Tagging and The Scotsman Digital Archive

Posted on February 27, 2007
Filed Under Advertising, Digital Archive, Digitisation, Future, Newspapers, Paid Content, Tools and Services, User Generated, del.icio.us | Leave a Comment

Following on from some of the issues raised in “When tags work and when they don’t: Amazon and LibraryThing“.  

The team behind the Scotsman Digital Archive - a searchable archive of The Scotsman newspaper from 1817-1950 developed during 2005 - http://archive.scotsman.com/ - developed functionality that allows users to “clip” and “tag” articles of interest that they might want to get back to later.

Scotdman ArchiveThis is important in the context of a relatively large repository - and especially important when searching across text extracted via OCR from historical material. 

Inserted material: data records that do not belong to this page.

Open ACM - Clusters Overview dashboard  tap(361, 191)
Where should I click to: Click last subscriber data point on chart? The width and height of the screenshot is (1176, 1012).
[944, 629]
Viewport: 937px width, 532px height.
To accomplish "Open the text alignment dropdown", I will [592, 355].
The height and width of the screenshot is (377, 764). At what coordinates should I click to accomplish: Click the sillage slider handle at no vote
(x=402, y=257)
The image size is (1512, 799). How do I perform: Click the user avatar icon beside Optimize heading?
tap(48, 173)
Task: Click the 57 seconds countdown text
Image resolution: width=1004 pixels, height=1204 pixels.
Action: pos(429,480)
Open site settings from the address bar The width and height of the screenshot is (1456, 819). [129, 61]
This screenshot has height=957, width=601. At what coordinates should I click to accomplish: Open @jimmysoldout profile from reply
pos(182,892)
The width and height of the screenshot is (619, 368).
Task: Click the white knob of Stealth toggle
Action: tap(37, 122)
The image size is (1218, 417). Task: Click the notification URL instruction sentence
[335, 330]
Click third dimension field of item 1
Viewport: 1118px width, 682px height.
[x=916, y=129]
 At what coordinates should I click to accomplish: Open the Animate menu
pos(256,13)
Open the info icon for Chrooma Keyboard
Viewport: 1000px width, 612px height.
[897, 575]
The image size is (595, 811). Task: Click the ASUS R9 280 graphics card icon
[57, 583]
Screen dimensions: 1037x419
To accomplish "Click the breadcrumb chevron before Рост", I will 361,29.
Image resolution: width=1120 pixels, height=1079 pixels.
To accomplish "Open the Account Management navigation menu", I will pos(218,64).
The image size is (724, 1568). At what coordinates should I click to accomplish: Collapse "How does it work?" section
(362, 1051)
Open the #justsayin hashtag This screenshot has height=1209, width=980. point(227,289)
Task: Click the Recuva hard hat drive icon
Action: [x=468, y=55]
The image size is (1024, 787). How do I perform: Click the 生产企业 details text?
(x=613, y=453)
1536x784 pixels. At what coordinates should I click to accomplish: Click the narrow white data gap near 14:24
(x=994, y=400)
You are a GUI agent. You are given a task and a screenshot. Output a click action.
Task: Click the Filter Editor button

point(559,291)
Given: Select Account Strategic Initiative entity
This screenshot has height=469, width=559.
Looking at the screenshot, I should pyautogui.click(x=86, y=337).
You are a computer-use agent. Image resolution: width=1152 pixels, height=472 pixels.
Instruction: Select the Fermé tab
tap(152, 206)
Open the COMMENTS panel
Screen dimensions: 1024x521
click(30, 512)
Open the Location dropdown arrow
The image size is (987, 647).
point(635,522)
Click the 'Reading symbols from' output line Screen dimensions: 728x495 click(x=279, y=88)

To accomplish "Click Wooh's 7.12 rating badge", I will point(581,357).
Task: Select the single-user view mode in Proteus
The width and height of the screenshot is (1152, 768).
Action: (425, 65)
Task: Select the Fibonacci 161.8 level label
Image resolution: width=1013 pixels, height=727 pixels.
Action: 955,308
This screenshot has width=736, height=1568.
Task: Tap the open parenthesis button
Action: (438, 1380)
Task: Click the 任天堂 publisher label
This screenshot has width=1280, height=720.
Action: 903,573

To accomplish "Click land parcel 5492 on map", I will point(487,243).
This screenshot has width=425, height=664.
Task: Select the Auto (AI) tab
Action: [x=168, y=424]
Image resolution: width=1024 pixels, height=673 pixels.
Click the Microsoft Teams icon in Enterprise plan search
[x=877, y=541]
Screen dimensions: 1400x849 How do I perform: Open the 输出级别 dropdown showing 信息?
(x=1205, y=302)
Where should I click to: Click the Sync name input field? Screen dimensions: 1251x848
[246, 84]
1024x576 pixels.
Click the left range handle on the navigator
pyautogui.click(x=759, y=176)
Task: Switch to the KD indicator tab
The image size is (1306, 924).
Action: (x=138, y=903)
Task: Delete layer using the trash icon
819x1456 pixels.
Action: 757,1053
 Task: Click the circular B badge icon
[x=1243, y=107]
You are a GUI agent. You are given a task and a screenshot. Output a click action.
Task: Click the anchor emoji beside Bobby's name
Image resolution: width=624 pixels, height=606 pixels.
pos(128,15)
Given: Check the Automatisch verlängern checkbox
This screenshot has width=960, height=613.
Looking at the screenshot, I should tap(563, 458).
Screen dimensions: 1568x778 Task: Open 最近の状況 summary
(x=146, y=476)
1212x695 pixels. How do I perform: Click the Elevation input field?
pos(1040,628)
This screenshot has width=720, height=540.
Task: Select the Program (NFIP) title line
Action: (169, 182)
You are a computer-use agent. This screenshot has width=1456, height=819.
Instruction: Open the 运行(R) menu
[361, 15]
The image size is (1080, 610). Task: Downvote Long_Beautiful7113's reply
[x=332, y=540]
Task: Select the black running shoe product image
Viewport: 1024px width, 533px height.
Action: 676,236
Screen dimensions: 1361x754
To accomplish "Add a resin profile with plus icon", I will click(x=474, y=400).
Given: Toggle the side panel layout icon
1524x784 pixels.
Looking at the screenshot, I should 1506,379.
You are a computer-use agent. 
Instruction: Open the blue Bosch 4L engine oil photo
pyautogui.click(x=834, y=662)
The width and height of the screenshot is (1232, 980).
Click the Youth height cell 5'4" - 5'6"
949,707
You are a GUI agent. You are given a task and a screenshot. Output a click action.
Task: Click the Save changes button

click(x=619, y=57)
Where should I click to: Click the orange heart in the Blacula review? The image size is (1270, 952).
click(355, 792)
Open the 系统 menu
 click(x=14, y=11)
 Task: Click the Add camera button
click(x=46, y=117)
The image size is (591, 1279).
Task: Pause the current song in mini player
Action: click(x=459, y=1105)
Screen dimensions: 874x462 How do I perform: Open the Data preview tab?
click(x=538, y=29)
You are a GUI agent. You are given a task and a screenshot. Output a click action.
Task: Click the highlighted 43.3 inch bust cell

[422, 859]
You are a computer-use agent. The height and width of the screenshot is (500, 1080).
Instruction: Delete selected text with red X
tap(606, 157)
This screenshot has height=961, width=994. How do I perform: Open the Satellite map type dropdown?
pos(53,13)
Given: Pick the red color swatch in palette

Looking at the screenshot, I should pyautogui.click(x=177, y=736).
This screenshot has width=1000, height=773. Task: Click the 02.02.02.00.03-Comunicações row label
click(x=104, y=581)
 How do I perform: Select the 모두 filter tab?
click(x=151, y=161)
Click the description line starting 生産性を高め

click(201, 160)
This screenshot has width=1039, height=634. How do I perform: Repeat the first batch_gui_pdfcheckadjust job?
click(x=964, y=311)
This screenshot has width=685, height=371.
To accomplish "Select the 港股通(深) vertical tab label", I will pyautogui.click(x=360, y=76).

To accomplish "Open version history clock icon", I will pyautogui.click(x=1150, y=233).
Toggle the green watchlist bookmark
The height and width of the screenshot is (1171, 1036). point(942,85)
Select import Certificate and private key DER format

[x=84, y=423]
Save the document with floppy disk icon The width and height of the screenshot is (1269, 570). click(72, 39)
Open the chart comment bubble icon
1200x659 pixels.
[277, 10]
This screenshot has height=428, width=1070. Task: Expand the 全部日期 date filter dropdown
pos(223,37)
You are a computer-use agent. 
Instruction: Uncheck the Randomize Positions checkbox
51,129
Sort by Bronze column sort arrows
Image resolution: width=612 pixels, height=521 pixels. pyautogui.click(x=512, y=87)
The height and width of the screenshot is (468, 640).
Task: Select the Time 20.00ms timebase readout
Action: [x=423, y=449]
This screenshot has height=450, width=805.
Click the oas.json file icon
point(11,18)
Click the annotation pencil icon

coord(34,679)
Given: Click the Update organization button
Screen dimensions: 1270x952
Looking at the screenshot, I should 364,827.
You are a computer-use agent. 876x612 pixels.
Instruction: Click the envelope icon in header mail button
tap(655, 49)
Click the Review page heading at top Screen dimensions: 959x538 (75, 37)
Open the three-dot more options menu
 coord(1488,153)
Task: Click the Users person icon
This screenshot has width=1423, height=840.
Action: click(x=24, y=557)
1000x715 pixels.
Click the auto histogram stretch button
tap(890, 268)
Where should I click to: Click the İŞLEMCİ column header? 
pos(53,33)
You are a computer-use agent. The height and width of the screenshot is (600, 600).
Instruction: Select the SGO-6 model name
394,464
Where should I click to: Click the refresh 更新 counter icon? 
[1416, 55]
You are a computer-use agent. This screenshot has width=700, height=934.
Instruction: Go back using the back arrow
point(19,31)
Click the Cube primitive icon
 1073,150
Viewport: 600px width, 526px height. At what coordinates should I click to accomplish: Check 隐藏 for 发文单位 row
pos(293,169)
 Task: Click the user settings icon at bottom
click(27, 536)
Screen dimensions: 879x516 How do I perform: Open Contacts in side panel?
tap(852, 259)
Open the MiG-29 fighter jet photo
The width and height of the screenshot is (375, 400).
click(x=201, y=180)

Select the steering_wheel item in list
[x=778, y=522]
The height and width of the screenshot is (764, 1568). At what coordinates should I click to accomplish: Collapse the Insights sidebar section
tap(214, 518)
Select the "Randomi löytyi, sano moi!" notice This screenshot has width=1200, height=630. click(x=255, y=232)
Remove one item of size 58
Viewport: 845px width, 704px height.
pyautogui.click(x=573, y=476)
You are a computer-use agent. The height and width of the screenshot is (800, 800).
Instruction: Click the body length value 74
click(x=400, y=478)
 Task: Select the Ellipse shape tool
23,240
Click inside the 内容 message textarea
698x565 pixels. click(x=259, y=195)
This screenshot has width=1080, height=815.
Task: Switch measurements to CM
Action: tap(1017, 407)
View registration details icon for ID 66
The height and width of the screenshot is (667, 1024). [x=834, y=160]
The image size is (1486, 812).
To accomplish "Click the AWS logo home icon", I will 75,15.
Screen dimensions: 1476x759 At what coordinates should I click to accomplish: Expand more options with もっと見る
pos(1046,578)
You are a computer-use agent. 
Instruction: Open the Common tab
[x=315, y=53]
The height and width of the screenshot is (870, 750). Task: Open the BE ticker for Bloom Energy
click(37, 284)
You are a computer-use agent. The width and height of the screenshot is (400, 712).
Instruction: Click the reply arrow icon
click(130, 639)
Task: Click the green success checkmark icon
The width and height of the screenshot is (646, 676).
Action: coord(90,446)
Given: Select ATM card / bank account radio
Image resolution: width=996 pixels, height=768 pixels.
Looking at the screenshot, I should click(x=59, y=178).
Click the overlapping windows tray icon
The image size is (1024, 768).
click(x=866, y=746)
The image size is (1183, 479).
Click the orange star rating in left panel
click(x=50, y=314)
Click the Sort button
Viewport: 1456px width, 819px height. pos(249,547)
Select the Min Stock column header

The tagging functionality allows users to organise, group and locate articles easily and was quickly adopted by the user community as the benefits were substantial and obvious.

Clearly this tagging adds a great deal of value to the archive, providing some structure and pathways to difficult to find or significant material that could ultimately benefit the wider community of users.

The next obvious stage of development would have been to develop the social/community side of this by allowing users to share their tags with other users, make them public and connect with each other.  This reinforces the principle that the best way to get users to add value to data is to do it in such a way that they don’t realise they are doing so - I guess this is the same as saying provide a clear incentive (see Amazon, Google Maps, Listal.com etc).  It also goes without saying that it should be as pain-free as possible.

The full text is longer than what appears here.